** Opening EXTRACT block **

The motivation here is that when choosing between a list of alternatives like
this:

if (v < (1<<7)) {
...
} else if (v < (1<<14)) {
...
} else if (v < (1<<21)) {
...
} else if (v < (1<<28)) {
...
} else {
...
}

That we should prefer to fall through to the next test, because those tests have
a larger number of branches they have to pass through in order to be executed.
Even if our estimates of 50% probabilities are correct for these branches,
Having the fallthrough go to the next test helps to reduce tail latency because
it reduces the # of taken branches to get to the bottom of the sub-tree of the
CFG. In the above example, each case ends up with 1 taken branch, instead of the
last case requiring 4 taken branches.

In the attached test case, the expected number of dynamic taken branches is
15/16 for both layouts. But with the patch, the maximum # of taken branches is
1 . Without the patch, it is 4.

Branch factor is a local heuristic. Ideally we would use a measure based on a
graph property like dominance, which would have a better theoretical
grounding. A good candidate would be exclusion: A excludes B if
A ∉ DomF_inf(B) && B ∉ DomF_inf(A) && A ∉ Dom(B) && B ∉ Dom(A).

** Closing EXTRACT block **
** Opening THE DATA block **

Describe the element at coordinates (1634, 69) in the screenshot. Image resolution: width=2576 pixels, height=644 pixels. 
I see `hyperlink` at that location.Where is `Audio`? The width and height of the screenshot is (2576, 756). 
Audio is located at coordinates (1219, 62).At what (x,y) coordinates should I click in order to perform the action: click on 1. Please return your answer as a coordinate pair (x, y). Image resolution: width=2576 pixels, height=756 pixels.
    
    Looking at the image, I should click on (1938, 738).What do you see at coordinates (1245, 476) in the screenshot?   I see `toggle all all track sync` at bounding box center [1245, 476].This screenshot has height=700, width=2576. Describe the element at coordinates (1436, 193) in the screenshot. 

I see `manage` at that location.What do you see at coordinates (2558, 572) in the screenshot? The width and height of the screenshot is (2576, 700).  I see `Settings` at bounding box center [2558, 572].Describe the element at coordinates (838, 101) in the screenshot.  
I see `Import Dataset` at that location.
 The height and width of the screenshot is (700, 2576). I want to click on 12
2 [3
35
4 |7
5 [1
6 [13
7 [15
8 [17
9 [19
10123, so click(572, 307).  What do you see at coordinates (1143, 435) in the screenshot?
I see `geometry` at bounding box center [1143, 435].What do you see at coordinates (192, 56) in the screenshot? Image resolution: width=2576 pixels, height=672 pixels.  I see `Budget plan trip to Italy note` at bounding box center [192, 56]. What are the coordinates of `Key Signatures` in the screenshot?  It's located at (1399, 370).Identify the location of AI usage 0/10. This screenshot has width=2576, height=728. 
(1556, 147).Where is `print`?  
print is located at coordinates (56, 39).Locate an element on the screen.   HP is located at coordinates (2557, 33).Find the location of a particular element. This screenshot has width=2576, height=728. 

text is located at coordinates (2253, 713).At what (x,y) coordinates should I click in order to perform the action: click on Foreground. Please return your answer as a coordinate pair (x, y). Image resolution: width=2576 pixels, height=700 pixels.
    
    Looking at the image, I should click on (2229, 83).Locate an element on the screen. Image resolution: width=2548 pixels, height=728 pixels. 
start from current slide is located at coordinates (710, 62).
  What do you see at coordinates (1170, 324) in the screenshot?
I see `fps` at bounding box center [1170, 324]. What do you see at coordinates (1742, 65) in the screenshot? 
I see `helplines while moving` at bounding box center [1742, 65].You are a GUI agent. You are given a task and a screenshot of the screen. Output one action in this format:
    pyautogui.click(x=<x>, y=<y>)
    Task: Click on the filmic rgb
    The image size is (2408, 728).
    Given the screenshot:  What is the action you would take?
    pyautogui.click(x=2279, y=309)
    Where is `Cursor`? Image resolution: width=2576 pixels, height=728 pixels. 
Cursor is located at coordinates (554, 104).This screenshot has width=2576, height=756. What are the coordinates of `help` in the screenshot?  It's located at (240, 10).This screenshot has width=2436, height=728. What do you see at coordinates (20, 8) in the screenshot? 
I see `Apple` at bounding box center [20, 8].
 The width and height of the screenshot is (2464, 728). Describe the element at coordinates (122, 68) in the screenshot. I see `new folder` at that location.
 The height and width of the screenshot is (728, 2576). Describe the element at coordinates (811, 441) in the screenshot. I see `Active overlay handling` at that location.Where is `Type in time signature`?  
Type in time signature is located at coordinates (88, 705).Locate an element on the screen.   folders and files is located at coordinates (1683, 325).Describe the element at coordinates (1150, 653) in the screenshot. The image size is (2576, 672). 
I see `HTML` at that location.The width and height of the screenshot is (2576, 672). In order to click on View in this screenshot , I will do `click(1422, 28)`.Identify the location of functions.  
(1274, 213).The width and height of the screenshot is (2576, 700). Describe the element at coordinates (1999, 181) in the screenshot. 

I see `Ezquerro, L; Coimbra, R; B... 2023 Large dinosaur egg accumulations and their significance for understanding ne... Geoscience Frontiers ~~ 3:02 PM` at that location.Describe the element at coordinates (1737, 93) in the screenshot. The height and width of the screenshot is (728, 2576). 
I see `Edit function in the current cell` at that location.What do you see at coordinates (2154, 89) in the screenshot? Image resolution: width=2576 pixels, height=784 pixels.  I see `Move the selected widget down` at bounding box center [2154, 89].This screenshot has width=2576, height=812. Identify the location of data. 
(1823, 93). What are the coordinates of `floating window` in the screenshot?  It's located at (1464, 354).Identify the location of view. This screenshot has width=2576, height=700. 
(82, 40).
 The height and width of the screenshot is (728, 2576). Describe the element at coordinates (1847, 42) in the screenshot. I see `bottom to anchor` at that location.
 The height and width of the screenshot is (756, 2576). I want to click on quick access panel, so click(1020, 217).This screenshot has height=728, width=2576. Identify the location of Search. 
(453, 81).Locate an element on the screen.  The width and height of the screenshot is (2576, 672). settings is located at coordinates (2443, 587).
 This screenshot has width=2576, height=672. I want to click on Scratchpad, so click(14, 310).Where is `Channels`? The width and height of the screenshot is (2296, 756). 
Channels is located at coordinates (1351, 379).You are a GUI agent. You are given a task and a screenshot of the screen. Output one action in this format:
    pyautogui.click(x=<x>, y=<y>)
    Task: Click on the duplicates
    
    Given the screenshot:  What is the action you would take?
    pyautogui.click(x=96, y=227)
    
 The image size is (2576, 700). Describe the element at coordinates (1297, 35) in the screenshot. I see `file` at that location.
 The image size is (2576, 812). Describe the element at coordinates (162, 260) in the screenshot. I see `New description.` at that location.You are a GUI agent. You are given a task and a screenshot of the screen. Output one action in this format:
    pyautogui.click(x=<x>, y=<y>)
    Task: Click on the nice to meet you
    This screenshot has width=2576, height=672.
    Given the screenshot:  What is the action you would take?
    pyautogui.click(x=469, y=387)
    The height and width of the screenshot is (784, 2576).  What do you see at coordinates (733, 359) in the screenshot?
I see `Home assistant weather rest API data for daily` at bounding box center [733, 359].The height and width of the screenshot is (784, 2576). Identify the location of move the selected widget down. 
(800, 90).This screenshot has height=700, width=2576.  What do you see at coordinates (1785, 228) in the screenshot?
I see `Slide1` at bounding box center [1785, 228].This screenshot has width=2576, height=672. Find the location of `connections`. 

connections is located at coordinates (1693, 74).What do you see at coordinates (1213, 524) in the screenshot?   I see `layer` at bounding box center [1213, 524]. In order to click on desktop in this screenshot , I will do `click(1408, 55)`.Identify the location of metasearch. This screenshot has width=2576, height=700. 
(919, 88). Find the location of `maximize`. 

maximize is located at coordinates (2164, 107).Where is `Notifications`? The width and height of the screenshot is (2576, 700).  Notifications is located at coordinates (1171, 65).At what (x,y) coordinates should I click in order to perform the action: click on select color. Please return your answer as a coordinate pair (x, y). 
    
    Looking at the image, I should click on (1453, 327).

** Closing THE DATA block **

◆ **THE PROBLEM**: From the passage on branch layout, rewrite the part that begins with "That we should" and ends with "4 taken branches.", switching "tail latency" to "worst-case latency". The items have no connection to the passage on branch layout.

◆ **ANSWER SPACE**:
That we should prefer to fall through to the next test, because those tests have
a larger number of branches they have to pass through in order to be executed.
Even if our estimates of 50% probabilities are correct for these branches,
Having the fallthrough go to the next test helps to reduce worst-case latency because
it reduces the # of taken branches to get to the bottom of the sub-tree of the
CFG. In the above example, each case ends up with 1 taken branch, instead of the
last case requiring 4 taken branches.